8. Infection Prevention and Control
· Provide “dotted line” oversight and support to the onsite Infection Prevention and Control team.
Minimum Qualifications:
· Master's degree in Healthcare Administration, Business Administration, Public Health, Nursing, or related field, with demonstrated results in the area of Quality and Patient safety in a complex academic and community hospital healthcare system.
· Extensive experience in healthcare leadership, with a minimum of 5 years in a senior management role focusing on quality and safety.
· In-depth knowledge of healthcare regulations, accreditation standards, and industry best practices.
· Proven track record of successfully leading quality improvement initiatives and driving cultural change.
· Exceptional leadership, communication, and interpersonal skills to collaborate effectively across diverse teams and stakeholders.

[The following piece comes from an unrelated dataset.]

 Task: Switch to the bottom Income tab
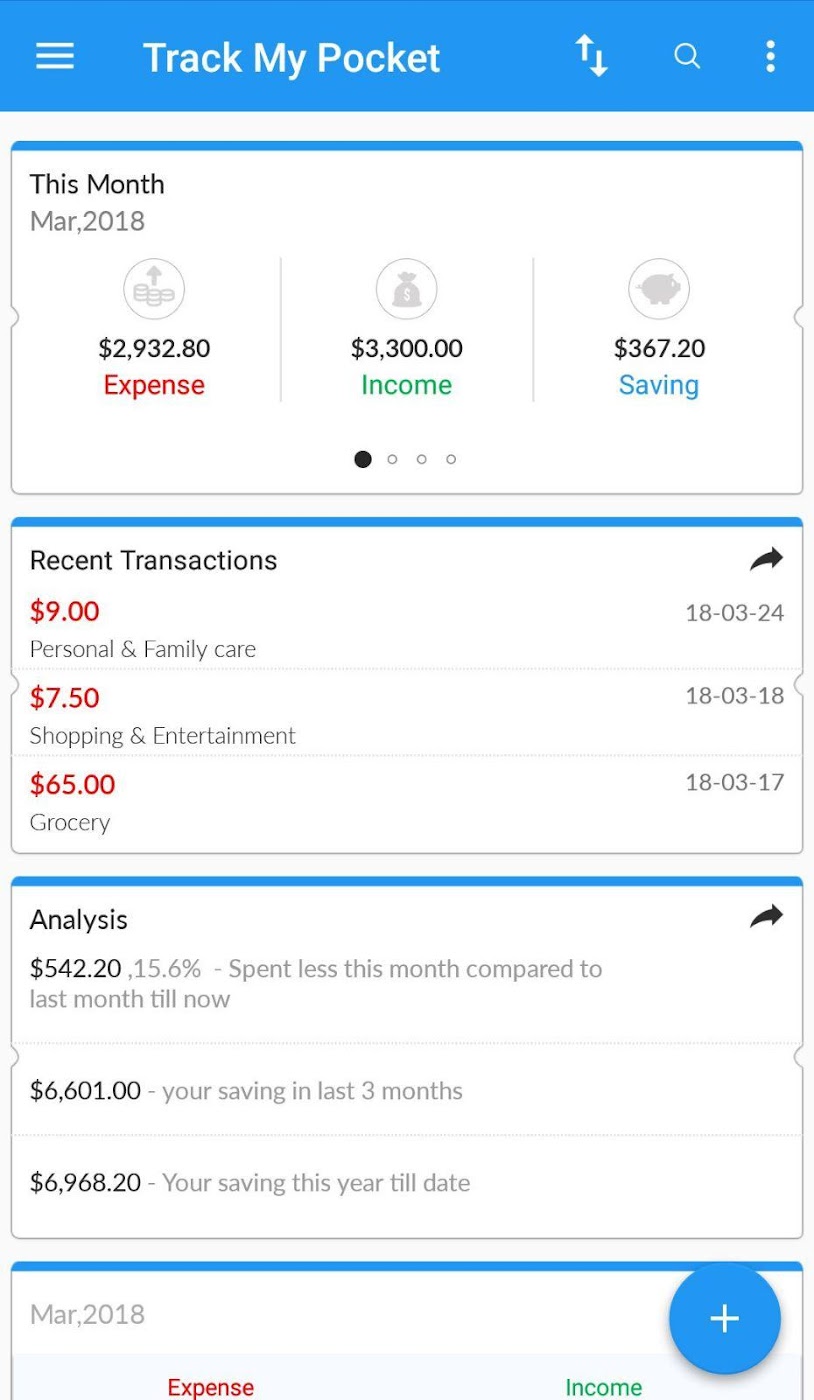coord(603,1386)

· Strong analytical, problem-solving abilities and project management oversight skills, with the capacity to make data-driven decisions.
· Commitment to patent safety, quality care, and continuous improvement.
· Relevant certifications (e.g., Certified Professional in Healthcare Quality, Certified Professional in Patient Safety) are a plus.
Organizing Structure: Report to Chief Medical Officer
Key Relationships:
· President.
· Patient Safety Officer
· Chief Operating Officer.
· Chief Financial Officer
· Chief Nursing Officer
· Vice President of Human Resources
· Department Directors and Associate Chief Nursing Officers
· Medical Staff Department Chairs
Pay Range:
$187,200.00 USD – $228,800.00 USD
The pay range listed for this position is the annual base salary range the organization reasonably and in good faith expects to pay for this position at this time. Actual compensation is determined based on several factors, that may include seniority, education, training, relevant experience, relevant certifications, geography of work location, job responsibilities, or other applicable factors permissible by law.